Required work:
A: Return everything in the article on Oscar Bianchi from "Oscar Bianchi - Energy" down to "energy and virtuosity.", copied word for word.
B: Answer these questions from the article on Oscar Bianchi:
(i) What word readily falls from the composer's lips?
(ii) In what year was the cantata Matra written?
(iii) In which book are the reflections of Lucretius preserved?
C: List every striking quality that, according to the article on Oscar Bianchi, all of his works share.

Selection:
====================

Oscar Bianchi - Energy and virtuosity

MagSacem #103

If there is one word which readily falls from the lips of the Swiss-Italian composer, Oscar Bianchi, and is even more forcibly expressed in his music, it is "clarity". Whatever artistic colour his works take, they all share the same striking qualities: transparency, a sharpness of contours, intense activity, energy and virtuosity.

© Hanna Boussouar
 

Even though Oscar Bianchi advocates the need to construct languages to overcome musical barriers, "transparency remains", he says, "a fundamental condition to ensure that a language, even a sophisticated one, can be interpreted by listening". 

This is why the brilliance of his music has virtuosity as a corollary, or even as a necessity. This is not a virtuosity to test and glorify the performer but an element "commanding celebration".  This exuberance which is, to some extent, his style, is not an end in itself. It is intended to create an energy, a generosity and a euphoric expression of celebration the aim of which, as much as the actual content of the work, is the freedom of the act of creating.

 

PROFOUND INSPIRATIONS

Related to the idea of a celebration, the ritual dimension of Oscar Bianchi's music is sometimes consciously and directly perceptible. The Matra (2007) cantata is typical of a piece which the composer wanted to infuse with a spiritual depth and which draws on two sources in particular to which he has made reference on many occasions: Indian spirituality, more specifically in this case the Shaivism tantric tradition, and the poetic-philosophical reflections of Lucretius, as preserved in the book De rerum natura.  The works of Oscar Bianchi between 2007 and 2010 (Anahata Concerto, Ajna Prelude) express his desire "to define a form of existential wisdom on a musical level", free of any temptation to religiosity or any kind of exoticism. In Lucretius, it was atomism, based on the ideas of Epicurus, which attracted the composer's attention from an early age. However, one should refrain from creating a metaphor of a musical idea based on a single metric. Even in chamber music, a ritual backdrop invokes a dimension of depth. It is, he says, "one of the aspects of contemporary music which attracts me the most. We are here to exchange important, deep, meaningful things, and it is in so doing that a work of art can also take flight.  Perhaps this is also what the work celebrates.

====================

Material:
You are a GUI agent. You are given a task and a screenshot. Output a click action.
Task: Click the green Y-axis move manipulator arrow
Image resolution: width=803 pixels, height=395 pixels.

====================

Answers to each task:
A:
Oscar Bianchi - Energy and virtuosity

MagSacem #103

If there is one word which readily falls from the lips of the Swiss-Italian composer, Oscar Bianchi, and is even more forcibly expressed in his music, it is "clarity". Whatever artistic colour his works take, they all share the same striking qualities: transparency, a sharpness of contours, intense activity, energy and virtuosity.

B:
(i) "Clarity"
(ii) 2007
(iii) De rerum natura

C:
- transparency
- a sharpness of contours
- intense activity
- energy
- virtuosity